Which industries can take the lead in breaking through? Perhaps it can be seen from the industry in which the cooperation case is located. As shown in the table at the beginning of the article, finance, medical care, education, autonomous driving and other fields are frequently used.
For example, when Alibaba Cloud released the Tongyi large model in April, it announced that it has launched cooperative explorations with a number of companies. The first batch of cooperative companies include OPPO Andes Smart Cloud, Geely Automobile, Zhiji Automobile, Chery New Energy, Momo Zhixing, Swire Coca-Cola, Bosideng, Palm Technology, etc. According to reports, the financial industry, retail industry, and some large-scale consumer-oriented scenarios and industries have accumulated a lot of public data and scenario data, which is convenient for building enterprise or industry-specific models.
According to public information, the number of Baidu Wenxin's large-scale industry models has reached 11, covering energy and electricity, finance, aerospace, media, film and television, automobiles, urban management, gas, insurance, electronics manufacturing and social sciences.

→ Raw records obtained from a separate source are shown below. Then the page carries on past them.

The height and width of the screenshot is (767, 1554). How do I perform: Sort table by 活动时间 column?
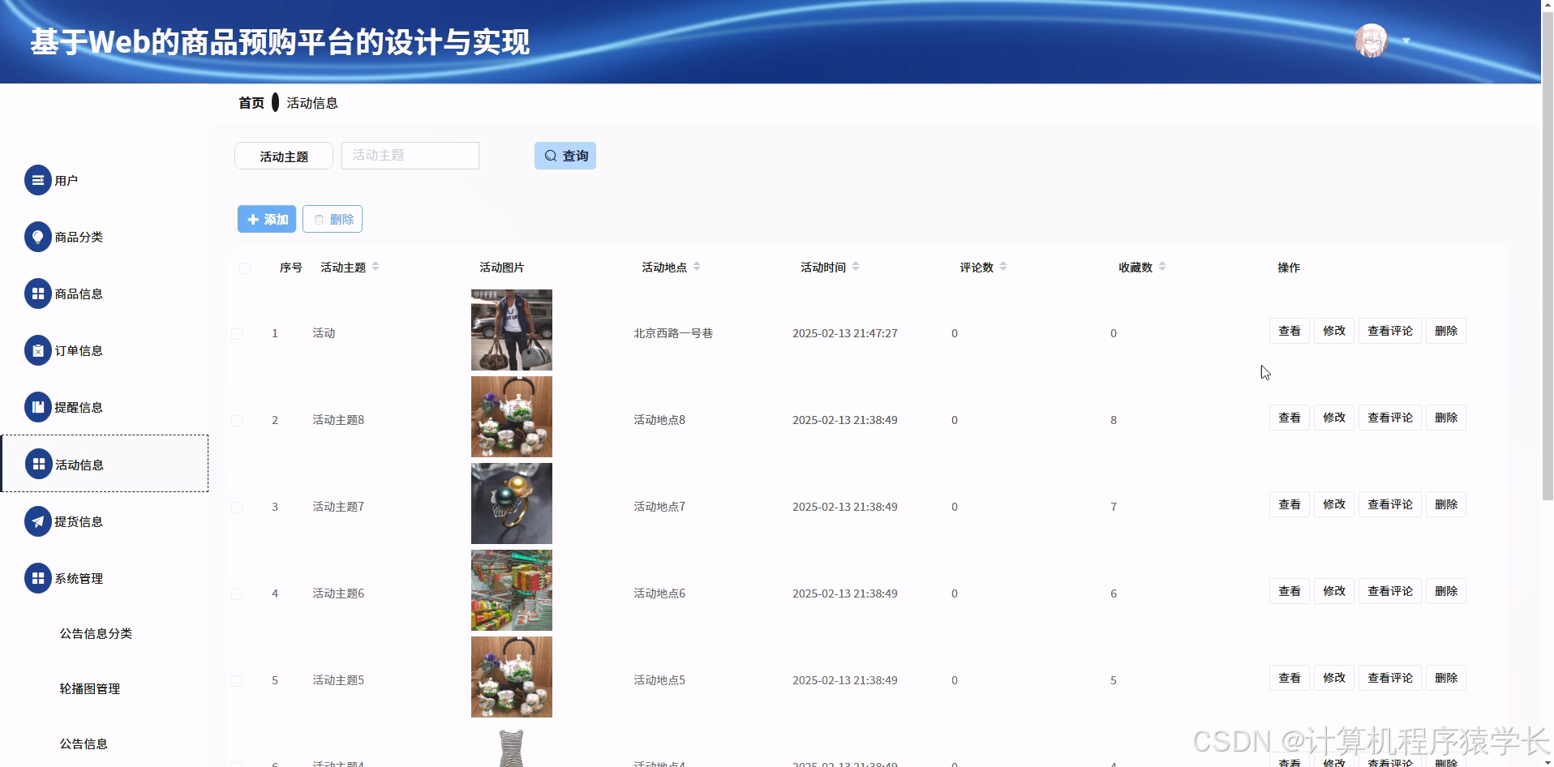(x=856, y=266)
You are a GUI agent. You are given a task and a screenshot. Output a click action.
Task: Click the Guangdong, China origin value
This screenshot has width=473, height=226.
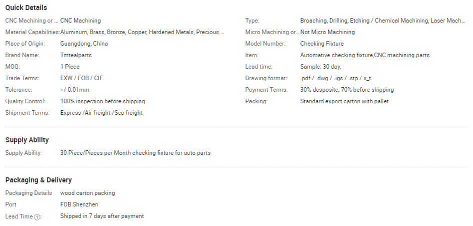[x=84, y=44]
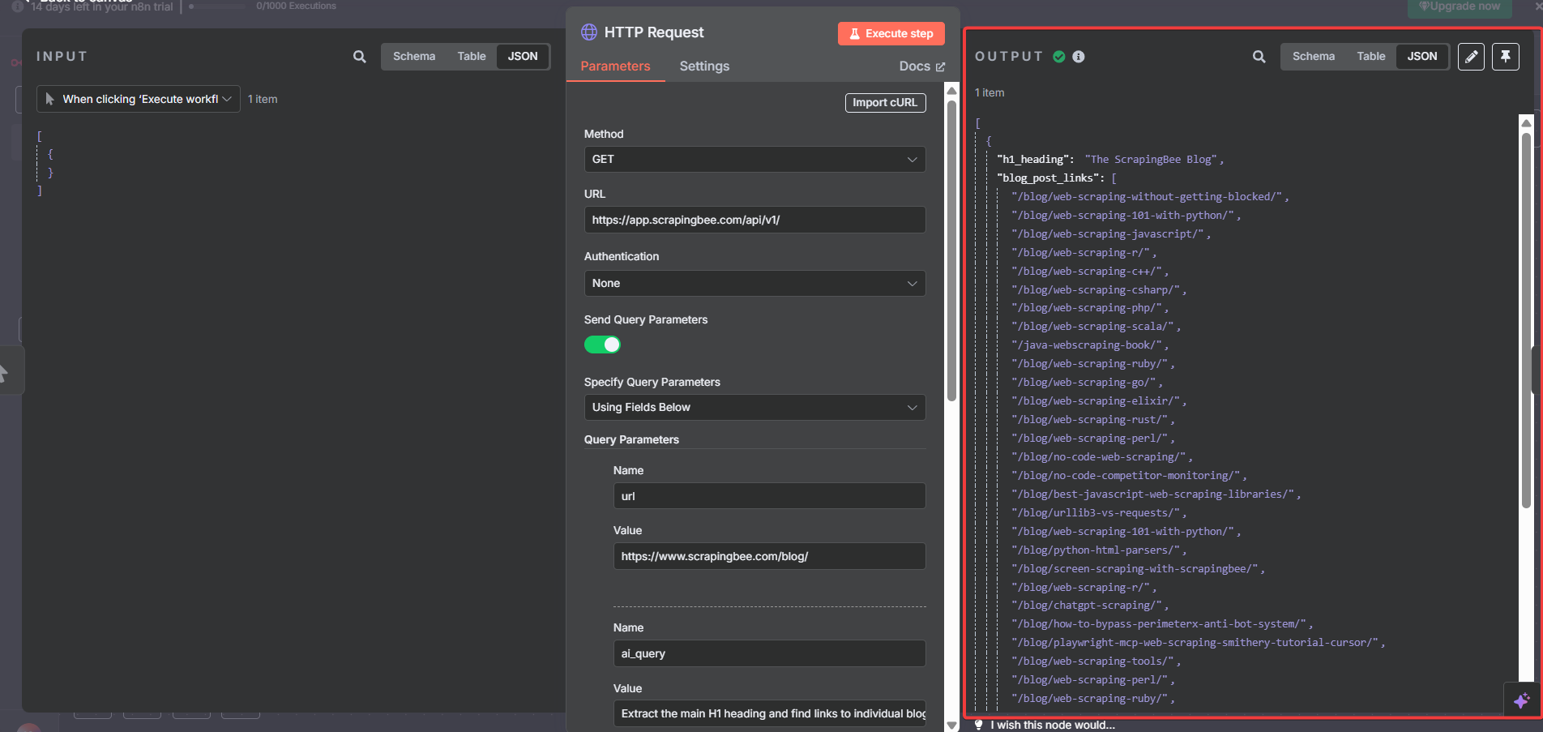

The first batch of ten large-scale model application cases in the artificial intelligence industry in Beijing released on June 27 involves energy and electricity, medical health, finance, autonomous driving, construction, scientific research, life, and question-and-answer fields. It is reported that during the period from June 27 to July 30, the Beijing Science and Technology Commission and the Zhongguancun Management Committee will also focus on key areas such as urban governance, medical health, scientific research, smart finance, smart life, and smart cities, and target innovation subjects in the city. , will collect more than 80 industry large-scale model application case projects.
"When we communicated with customers, we found that many customers don't know much about industry models, but they will take the initiative to ask for Baidu's industry models." Li Jingqiu, deputy general manager of Baidu Smart Cloud AI Platform, said that at this time, it will be specifically combined with the actual use of enterprises. Analyze the needs of the products and customers, such as what kind of capabilities do you want the industry model to have, what systems or applications to use, who will use these applications, and what effects do you hope to achieve... After asking these questions, you will really find customers What is needed is a large model based on Wenxin Qianfan's tool chain SFT, or a pre-trained model for the industry. The latter needs at least several months, or even last year, to build and deploy—from technical issues such as data processing, resource allocation at the computing power layer, to long-term training on common data in the industry.

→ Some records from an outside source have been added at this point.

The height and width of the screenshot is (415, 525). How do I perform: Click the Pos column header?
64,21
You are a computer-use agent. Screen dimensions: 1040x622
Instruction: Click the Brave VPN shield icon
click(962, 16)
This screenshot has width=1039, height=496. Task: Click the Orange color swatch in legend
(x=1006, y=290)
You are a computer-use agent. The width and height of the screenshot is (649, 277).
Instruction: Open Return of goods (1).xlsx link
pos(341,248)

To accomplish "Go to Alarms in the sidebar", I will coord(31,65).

From the hustle and bustle of the basic large-scale model to the beginning of the industry's large-scale model, entering the second half of 2023, a real business transformation will be accelerated.

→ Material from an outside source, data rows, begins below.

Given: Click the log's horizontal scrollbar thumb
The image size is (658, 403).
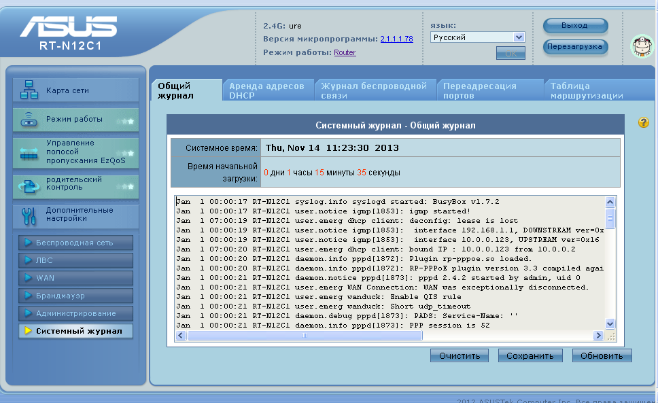Looking at the screenshot, I should pos(304,336).
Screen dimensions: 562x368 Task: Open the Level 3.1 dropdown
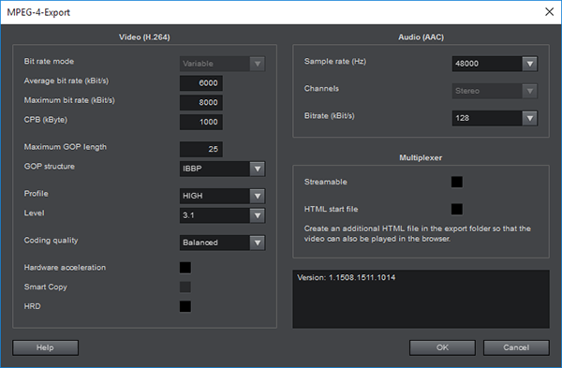(x=222, y=215)
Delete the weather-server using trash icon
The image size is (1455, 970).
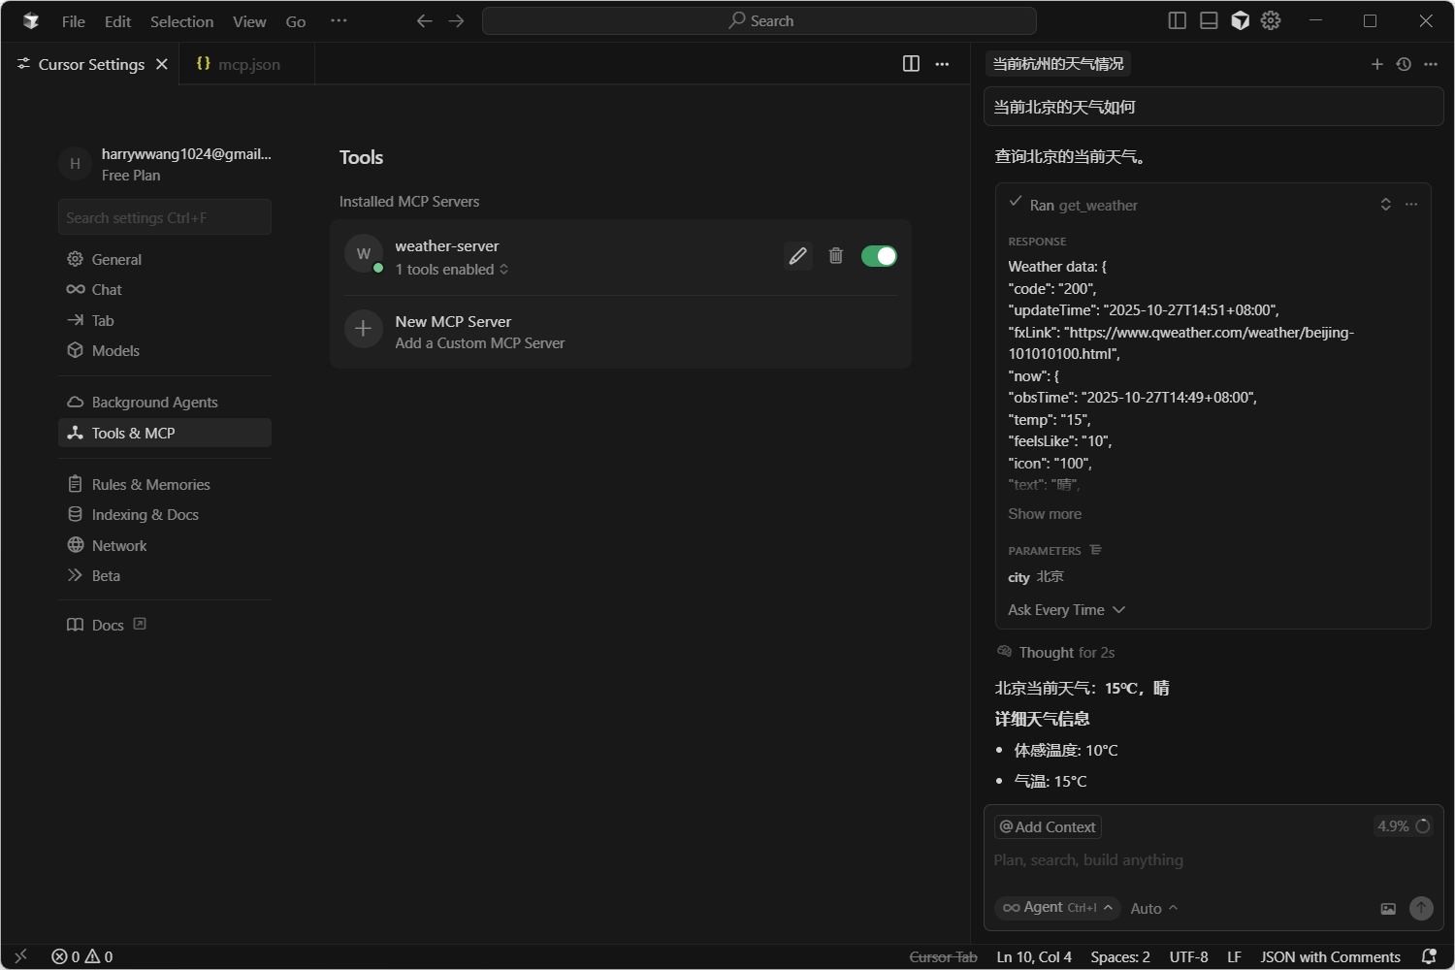[x=835, y=256]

It is also interesting to compare the paths of domestic manufacturers such as Baidu and OpenAI/Microsoft in the field of large-scale models. When ChatGPT showed global phenomenon-level popularity, some voices questioned why China could not produce ChatGPT. Of course, there is a technical environment In the end, many people still have a superficial consensus-"China's AI is more inclined to business applications and commercialization capabilities." To put it bluntly, China's AI has less patience and wants to make money .
But on the other hand, the market is the biggest driving force for technological development, and the grasp of time and rhythm has created different results. Take the large-scale industry model as an example. Microsoft is either waiting for the further maturity of the technology, or feels that the time has not come yet, and it is a step too late. Domestic manufacturers quickly transition from the basic large-scale model to the large-scale industry model. Have lasting vitality.
Lost in the east, harvested in mulberry, in terms of results, it is not a bad thing that the domestic industry's large models run fast.